Republican Gov Candidates Threaten Judicial IndependencePosted: April 5, 2018
At a state GOP gubernatorial candidate forum last night, several candidates made ominous statements about how they view the judicial renomination process. Judges are appointed for eight year terms in Connecticut. But there is a rebuttable presumption that they will be reappointed when their terms expire, barring serious ethical, criminal, or judicial temperament concerns.
Several candidates want to change that process. They want to look at a nominee’s judicial decisions to determine whether they reveal the judge to be an “activist.” According to an article in the CT Mirror, here’s what some candidates said:
Immigration lawyer Peter Lumaj said he would not renominate anyone who is an activist judge who “wants to legislate from the bench.”
Dave Walker, the former U.S. comptroller general, said, “We need to determine if they are an activist judge or not,”.

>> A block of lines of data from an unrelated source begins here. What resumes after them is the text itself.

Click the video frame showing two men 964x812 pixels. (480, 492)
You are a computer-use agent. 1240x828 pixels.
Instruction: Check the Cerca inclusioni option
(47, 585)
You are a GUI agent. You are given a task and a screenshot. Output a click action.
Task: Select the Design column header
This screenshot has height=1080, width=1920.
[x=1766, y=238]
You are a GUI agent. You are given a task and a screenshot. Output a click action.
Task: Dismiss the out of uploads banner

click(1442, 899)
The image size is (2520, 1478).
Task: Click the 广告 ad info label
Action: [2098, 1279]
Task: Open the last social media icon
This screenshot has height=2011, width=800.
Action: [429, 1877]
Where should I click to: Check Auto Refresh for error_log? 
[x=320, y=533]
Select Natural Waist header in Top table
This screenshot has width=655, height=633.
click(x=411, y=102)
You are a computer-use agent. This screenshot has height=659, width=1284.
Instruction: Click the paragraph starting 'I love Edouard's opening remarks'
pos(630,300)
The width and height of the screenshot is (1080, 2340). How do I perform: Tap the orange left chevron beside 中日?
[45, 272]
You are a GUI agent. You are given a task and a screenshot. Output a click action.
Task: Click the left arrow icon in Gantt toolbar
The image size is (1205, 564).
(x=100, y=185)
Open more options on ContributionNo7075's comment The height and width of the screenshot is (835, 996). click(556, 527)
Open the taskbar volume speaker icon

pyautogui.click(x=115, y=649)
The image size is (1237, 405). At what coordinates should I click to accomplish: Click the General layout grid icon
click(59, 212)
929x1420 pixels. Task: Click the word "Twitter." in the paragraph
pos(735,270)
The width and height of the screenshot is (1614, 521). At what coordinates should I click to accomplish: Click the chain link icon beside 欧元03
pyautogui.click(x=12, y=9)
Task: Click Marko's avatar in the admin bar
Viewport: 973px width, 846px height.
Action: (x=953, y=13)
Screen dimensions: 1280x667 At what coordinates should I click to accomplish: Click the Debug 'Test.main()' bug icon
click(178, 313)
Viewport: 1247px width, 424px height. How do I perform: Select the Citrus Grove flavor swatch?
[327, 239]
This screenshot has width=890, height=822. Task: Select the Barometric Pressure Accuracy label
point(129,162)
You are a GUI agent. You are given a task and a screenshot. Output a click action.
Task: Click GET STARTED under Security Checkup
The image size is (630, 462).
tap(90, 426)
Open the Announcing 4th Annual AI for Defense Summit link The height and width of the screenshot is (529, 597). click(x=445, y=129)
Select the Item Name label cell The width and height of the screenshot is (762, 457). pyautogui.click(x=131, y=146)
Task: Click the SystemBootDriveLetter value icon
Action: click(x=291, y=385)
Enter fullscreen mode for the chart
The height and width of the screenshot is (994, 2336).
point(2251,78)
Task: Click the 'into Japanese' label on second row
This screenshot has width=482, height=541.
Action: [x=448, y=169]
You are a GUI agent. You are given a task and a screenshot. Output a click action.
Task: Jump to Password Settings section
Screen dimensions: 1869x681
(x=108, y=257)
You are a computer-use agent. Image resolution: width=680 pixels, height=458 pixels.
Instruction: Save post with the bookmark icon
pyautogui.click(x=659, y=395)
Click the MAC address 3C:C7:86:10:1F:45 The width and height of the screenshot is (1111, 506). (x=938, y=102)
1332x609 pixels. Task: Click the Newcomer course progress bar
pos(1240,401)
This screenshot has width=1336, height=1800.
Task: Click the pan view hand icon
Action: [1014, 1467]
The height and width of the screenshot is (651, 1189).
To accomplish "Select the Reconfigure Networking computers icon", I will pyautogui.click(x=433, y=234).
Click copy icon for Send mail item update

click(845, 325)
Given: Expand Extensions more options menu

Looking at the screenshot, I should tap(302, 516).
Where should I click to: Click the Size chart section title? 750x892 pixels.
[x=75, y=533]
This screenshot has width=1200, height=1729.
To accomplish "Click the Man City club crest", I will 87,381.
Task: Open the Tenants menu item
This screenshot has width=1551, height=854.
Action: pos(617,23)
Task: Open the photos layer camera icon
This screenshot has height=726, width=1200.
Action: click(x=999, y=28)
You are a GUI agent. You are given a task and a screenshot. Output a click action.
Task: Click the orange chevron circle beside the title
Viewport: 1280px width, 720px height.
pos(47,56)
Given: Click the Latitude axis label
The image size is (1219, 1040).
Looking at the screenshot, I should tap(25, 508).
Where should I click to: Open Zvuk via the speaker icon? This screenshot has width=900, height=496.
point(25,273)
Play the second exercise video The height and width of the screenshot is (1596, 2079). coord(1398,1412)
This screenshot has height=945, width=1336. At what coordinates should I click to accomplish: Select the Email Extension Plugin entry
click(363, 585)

Rep. Prasad Srinivasan said no nomination should be automatic. “It is going to be on the performance on the bench and the track record that he or she has left behind,” Srinivasan said. “Judges are there for a very long time and we have to be extremely careful as to who we appoint and equally important who we reappoint.”
These are very dangerous ideas that will threaten judicial independence if implemented. The term “activist judge” is just another way of saying, “a judge whose decisions I don’t like.” For conservatives, judges with a liberal bent are deemed “activist” judges. But for liberals, judges with a conservative bent, particularly some on the U.S. Supreme Court, who routinely disregard stare decisis and overrule longstanding decisions that don’t comport with their own conservative political ideology, are judicial activists too.
I, for one, think that a review of a judge’s decisions is both necessary and appropriate during a renomination process. But unless that review conclusively demonstrates that a judge has repeatedly disregarded long-settled judicial norms when adjudicating cases, or unless the judge has serious ethical, criminal or judicial temperament issues, the judge should be reappointed.